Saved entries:
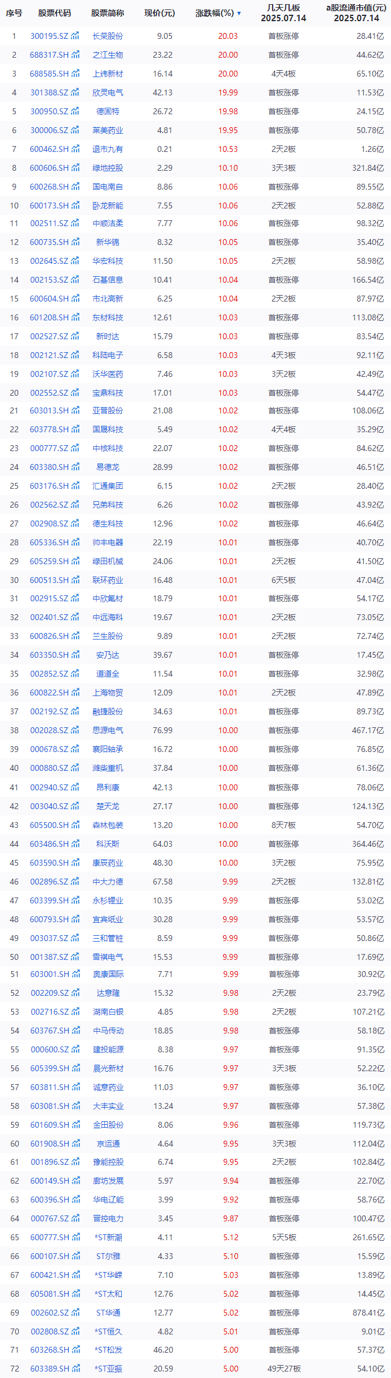Open the chart icon for 600513.SH
Viewport: 391px width, 1378px height.
pos(75,581)
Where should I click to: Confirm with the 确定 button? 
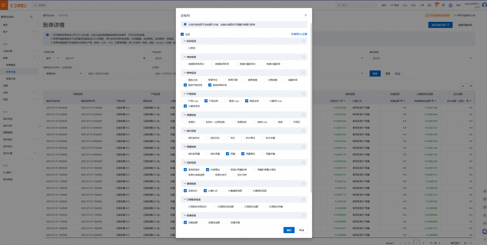[x=288, y=230]
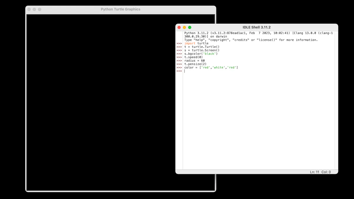The image size is (354, 199).
Task: Click the t = turtle.Turtle() line
Action: (x=202, y=47)
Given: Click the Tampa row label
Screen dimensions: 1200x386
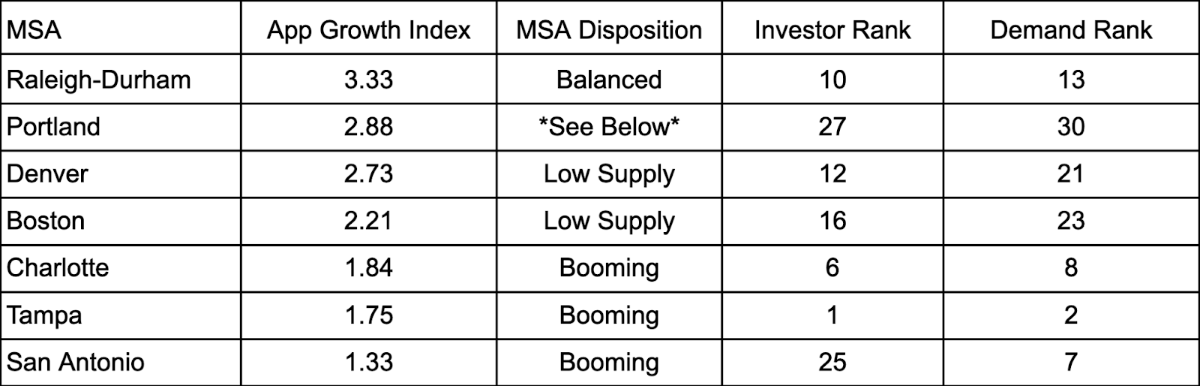Looking at the screenshot, I should (x=44, y=315).
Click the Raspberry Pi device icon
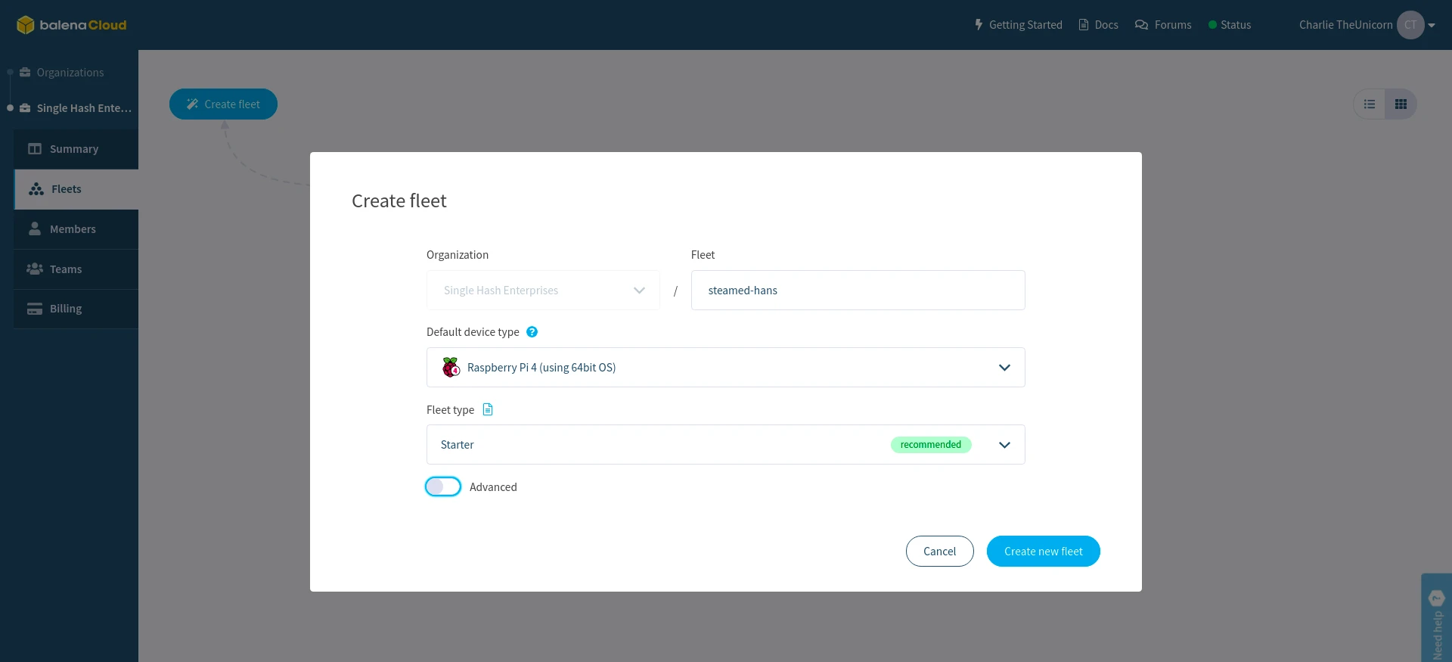The height and width of the screenshot is (662, 1452). (x=451, y=368)
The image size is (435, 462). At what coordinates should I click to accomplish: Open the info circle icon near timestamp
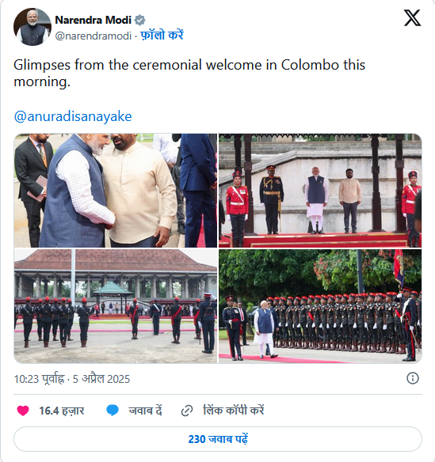[x=413, y=378]
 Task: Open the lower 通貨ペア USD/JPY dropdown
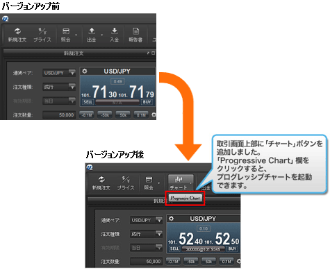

What this task involves - Starting at the line that contains "The image size is (435, 462).", write out every line through the end of the entries, both ends included, without any pictures.

Result for this task -
The image size is (435, 462). At what coordinates should I click to accomplish: Open the info circle icon near timestamp
[x=413, y=378]
 Task: Open the lower 通貨ペア USD/JPY dropdown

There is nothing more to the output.